Shipley's problem is that she has already been Prime Minister. Usually, leaders use Opposition to experiment with what works for them and what works for voters. But once you have been Prime Minister and constantly in the spotlight - as Shipley was for two years - impressions get cast in stone.
National strategists acknowledge that this entrenched voter perception must be turned around, but do not plan any drastic - and too transparent - image remake.
Instead, a conscious effort is being made to make her look less haughty, less inflexible and more open. Some of this was apparent in the Face the Nation interview. Shipley was more relaxed; her engine had been tuned down a notch or two; she was straightforward about admitting mistakes; she was more direct in her language; there was less of that empty Shipley rhetoric.

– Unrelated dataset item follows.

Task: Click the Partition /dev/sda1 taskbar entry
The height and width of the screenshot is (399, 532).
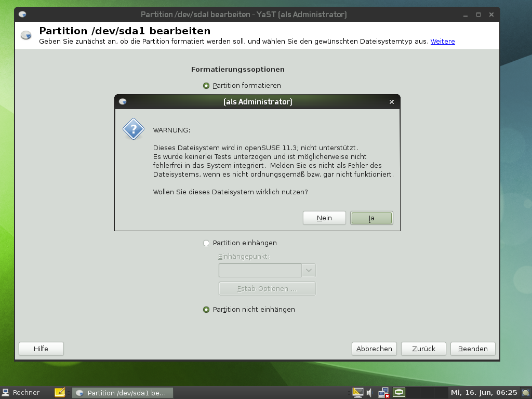Action: point(123,392)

But that is insufficient to counter Clark - a far more adroit and ruthless Prime Minister than Shipley was, and one not fatally compromised by relying on self-serving allies to stay in power.
National, however, has decided that the best way of undermining the Labour-Alliance Coalition is to portray Clark as being THE Government and chip constantly away at her credibility.
This puts even more pressure on Shipley to confront Clark, when she might be better deployed presenting big-picture themes and standing above the fray.
Clark, too, struggled as Opposition leader, never really getting the better of that wily political animal Jim Bolger.
In the end, Clark was able to push the sleaze button and eject a tired Government desperately grasping for fresh ideas. Shipley does not have the luxury of being able to wait that long. And the public has had a gutsful of Parliament's endless scandal-mongering.
Shipley's dilemma is that scandal-mongering is the bread and butter of Opposition - and gets you on television.
If you don't, you don't exist. The polls register accordingly - and you're political dead meat. And when attention-seeking fails to hit its target - as happened this week - you're dead meat too.